Matt Edmundson: Yeah, without a doubt.

William Gasner: That's, it comes down to why now, like one outta two sales are coming from, uh, from these influencer emotions online.

Matt Edmundson: Yeah, it's, it's incredible. [00:14:00] It's incredible. Ladies and gentlemen, listen, if you are enjoying this show and why would you not be, then let me invite you to something we are calling e-commerce Cohort. Uh, Cohort is a. Kind of, how would I describe Cohort? It's basically where you get together on a Zoom call with other eCommerce entrepreneurs.

We've got one in New Zealand, uh, and Australia. We've got one in the uk. We've got one. So starting in the summer in the States, a new one starting in the summer in the States. Uh, the smallish groups come meet some fellow eCommerce entrepreneurs, shoot the breeze. Talk about eCommerce. It's totally free. And if you'd like to know more about where you can join those groups.

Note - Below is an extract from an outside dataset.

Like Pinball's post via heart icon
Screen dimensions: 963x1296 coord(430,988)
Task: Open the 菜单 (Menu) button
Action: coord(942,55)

Just go to the website ecommerce-podcast.net. That's ecommerce-podcast.net. Now let's talk about the how then will, because I, I get it. I, I, I, I've just written a series of blog posts actually, which is slowly getting released on LinkedIn. A small plug for my LinkedIn can follow me on LinkedIn at my Edmundson anyway, um.

I've just read a series of posts on LinkedIn about story, [00:15:00] um, and using story to effectively engage people and how actually Google Analytics can't measure this that well, right? It Google Analytics can't tell you if somebody smiled when they were on your webpage. One of the things that came out in that research, which I thought was fascinating, was about 60 to 70% of.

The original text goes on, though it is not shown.